Print every one of the items below word for word, changing or leaving out nothing.

Extracted data entries:
------------------------------

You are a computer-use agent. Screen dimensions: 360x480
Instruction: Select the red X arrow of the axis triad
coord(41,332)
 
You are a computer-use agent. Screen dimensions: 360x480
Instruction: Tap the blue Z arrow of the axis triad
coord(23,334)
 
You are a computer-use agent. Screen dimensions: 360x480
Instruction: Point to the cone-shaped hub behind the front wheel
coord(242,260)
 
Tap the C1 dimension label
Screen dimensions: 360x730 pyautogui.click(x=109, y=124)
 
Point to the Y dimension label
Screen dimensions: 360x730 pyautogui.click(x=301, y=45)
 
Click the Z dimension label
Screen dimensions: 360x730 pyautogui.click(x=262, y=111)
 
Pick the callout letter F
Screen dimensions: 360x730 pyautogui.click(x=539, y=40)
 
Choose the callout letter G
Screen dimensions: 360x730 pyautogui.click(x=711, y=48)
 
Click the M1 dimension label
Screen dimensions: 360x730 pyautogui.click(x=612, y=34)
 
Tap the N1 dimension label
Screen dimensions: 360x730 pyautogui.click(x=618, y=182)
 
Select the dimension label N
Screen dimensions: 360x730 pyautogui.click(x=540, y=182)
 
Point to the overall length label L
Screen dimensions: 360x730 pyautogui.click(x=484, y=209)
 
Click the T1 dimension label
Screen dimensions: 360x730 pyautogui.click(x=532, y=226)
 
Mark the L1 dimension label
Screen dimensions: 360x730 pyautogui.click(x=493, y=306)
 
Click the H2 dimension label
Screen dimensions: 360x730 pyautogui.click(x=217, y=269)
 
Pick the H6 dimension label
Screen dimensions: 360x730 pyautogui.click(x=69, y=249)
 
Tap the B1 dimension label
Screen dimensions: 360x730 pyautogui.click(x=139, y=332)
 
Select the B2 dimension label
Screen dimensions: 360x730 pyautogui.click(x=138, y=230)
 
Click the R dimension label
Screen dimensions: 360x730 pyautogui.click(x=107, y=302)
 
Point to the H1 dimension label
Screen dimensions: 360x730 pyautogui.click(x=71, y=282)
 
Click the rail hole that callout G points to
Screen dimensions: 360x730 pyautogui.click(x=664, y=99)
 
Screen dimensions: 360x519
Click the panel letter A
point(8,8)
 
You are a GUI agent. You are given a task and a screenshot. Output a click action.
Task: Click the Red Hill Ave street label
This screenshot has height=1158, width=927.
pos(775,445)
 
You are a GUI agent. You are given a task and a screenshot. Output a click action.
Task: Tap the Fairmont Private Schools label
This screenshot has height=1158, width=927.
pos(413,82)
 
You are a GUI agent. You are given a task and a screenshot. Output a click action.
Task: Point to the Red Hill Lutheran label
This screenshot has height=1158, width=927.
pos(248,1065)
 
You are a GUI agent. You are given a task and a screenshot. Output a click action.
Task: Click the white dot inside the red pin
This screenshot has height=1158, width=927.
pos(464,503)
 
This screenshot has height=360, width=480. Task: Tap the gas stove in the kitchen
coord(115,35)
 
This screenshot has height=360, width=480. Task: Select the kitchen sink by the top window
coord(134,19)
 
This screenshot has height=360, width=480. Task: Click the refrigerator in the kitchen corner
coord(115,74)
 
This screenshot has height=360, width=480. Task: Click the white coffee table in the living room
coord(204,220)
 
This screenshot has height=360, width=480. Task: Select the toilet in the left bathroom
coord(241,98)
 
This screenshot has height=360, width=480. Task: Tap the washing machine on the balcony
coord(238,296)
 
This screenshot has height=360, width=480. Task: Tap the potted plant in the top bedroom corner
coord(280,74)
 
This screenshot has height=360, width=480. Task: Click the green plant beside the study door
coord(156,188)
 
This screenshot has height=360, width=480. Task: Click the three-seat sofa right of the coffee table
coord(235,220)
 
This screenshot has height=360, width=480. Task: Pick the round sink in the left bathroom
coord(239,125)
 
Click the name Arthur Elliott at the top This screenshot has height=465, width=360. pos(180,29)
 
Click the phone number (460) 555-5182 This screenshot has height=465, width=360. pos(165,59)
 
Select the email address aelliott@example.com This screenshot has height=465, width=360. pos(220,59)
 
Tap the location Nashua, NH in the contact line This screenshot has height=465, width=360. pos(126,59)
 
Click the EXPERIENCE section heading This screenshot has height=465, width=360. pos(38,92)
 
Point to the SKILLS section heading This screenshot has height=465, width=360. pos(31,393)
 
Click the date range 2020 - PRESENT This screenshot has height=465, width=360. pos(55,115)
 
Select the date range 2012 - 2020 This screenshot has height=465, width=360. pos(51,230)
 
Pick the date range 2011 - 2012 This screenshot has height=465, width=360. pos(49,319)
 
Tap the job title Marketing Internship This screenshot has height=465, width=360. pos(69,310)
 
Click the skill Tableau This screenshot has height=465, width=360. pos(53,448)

------------------------------

*Output below*
You are a computer-use agent. Screen dimensions: 360x480
Instruction: Select the red X arrow of the axis triad
coord(41,332)
 
You are a computer-use agent. Screen dimensions: 360x480
Instruction: Tap the blue Z arrow of the axis triad
coord(23,334)
 
You are a computer-use agent. Screen dimensions: 360x480
Instruction: Point to the cone-shaped hub behind the front wheel
coord(242,260)
 
Tap the C1 dimension label
Screen dimensions: 360x730 pyautogui.click(x=109, y=124)
 
Point to the Y dimension label
Screen dimensions: 360x730 pyautogui.click(x=301, y=45)
 
Click the Z dimension label
Screen dimensions: 360x730 pyautogui.click(x=262, y=111)
 
Pick the callout letter F
Screen dimensions: 360x730 pyautogui.click(x=539, y=40)
 
Choose the callout letter G
Screen dimensions: 360x730 pyautogui.click(x=711, y=48)
 
Click the M1 dimension label
Screen dimensions: 360x730 pyautogui.click(x=612, y=34)
 
Tap the N1 dimension label
Screen dimensions: 360x730 pyautogui.click(x=618, y=182)
 
Select the dimension label N
Screen dimensions: 360x730 pyautogui.click(x=540, y=182)
 
Point to the overall length label L
Screen dimensions: 360x730 pyautogui.click(x=484, y=209)
 
Click the T1 dimension label
Screen dimensions: 360x730 pyautogui.click(x=532, y=226)
 
Mark the L1 dimension label
Screen dimensions: 360x730 pyautogui.click(x=493, y=306)
 
Click the H2 dimension label
Screen dimensions: 360x730 pyautogui.click(x=217, y=269)
 
Pick the H6 dimension label
Screen dimensions: 360x730 pyautogui.click(x=69, y=249)
 
Tap the B1 dimension label
Screen dimensions: 360x730 pyautogui.click(x=139, y=332)
 
Select the B2 dimension label
Screen dimensions: 360x730 pyautogui.click(x=138, y=230)
 
Click the R dimension label
Screen dimensions: 360x730 pyautogui.click(x=107, y=302)
 
Point to the H1 dimension label
Screen dimensions: 360x730 pyautogui.click(x=71, y=282)
 
Click the rail hole that callout G points to
Screen dimensions: 360x730 pyautogui.click(x=664, y=99)
 
Screen dimensions: 360x519
Click the panel letter A
point(8,8)
 
You are a GUI agent. You are given a task and a screenshot. Output a click action.
Task: Click the Red Hill Ave street label
This screenshot has height=1158, width=927.
pos(775,445)
 
You are a GUI agent. You are given a task and a screenshot. Output a click action.
Task: Tap the Fairmont Private Schools label
This screenshot has height=1158, width=927.
pos(413,82)
 
You are a GUI agent. You are given a task and a screenshot. Output a click action.
Task: Point to the Red Hill Lutheran label
This screenshot has height=1158, width=927.
pos(248,1065)
 
You are a GUI agent. You are given a task and a screenshot. Output a click action.
Task: Click the white dot inside the red pin
This screenshot has height=1158, width=927.
pos(464,503)
 
This screenshot has height=360, width=480. Task: Tap the gas stove in the kitchen
coord(115,35)
 
This screenshot has height=360, width=480. Task: Select the kitchen sink by the top window
coord(134,19)
 
This screenshot has height=360, width=480. Task: Click the refrigerator in the kitchen corner
coord(115,74)
 
This screenshot has height=360, width=480. Task: Click the white coffee table in the living room
coord(204,220)
 
This screenshot has height=360, width=480. Task: Select the toilet in the left bathroom
coord(241,98)
 
This screenshot has height=360, width=480. Task: Tap the washing machine on the balcony
coord(238,296)
 
This screenshot has height=360, width=480. Task: Tap the potted plant in the top bedroom corner
coord(280,74)
 
This screenshot has height=360, width=480. Task: Click the green plant beside the study door
coord(156,188)
 
This screenshot has height=360, width=480. Task: Click the three-seat sofa right of the coffee table
coord(235,220)
 
This screenshot has height=360, width=480. Task: Pick the round sink in the left bathroom
coord(239,125)
 
Click the name Arthur Elliott at the top This screenshot has height=465, width=360. pos(180,29)
 
Click the phone number (460) 555-5182 This screenshot has height=465, width=360. pos(165,59)
 
Select the email address aelliott@example.com This screenshot has height=465, width=360. pos(220,59)
 
Tap the location Nashua, NH in the contact line This screenshot has height=465, width=360. pos(126,59)
 
Click the EXPERIENCE section heading This screenshot has height=465, width=360. pos(38,92)
 
Point to the SKILLS section heading This screenshot has height=465, width=360. pos(31,393)
 
Click the date range 2020 - PRESENT This screenshot has height=465, width=360. pos(55,115)
 
Select the date range 2012 - 2020 This screenshot has height=465, width=360. pos(51,230)
 
Pick the date range 2011 - 2012 This screenshot has height=465, width=360. pos(49,319)
 
Tap the job title Marketing Internship This screenshot has height=465, width=360. pos(69,310)
 
Click the skill Tableau This screenshot has height=465, width=360. pos(53,448)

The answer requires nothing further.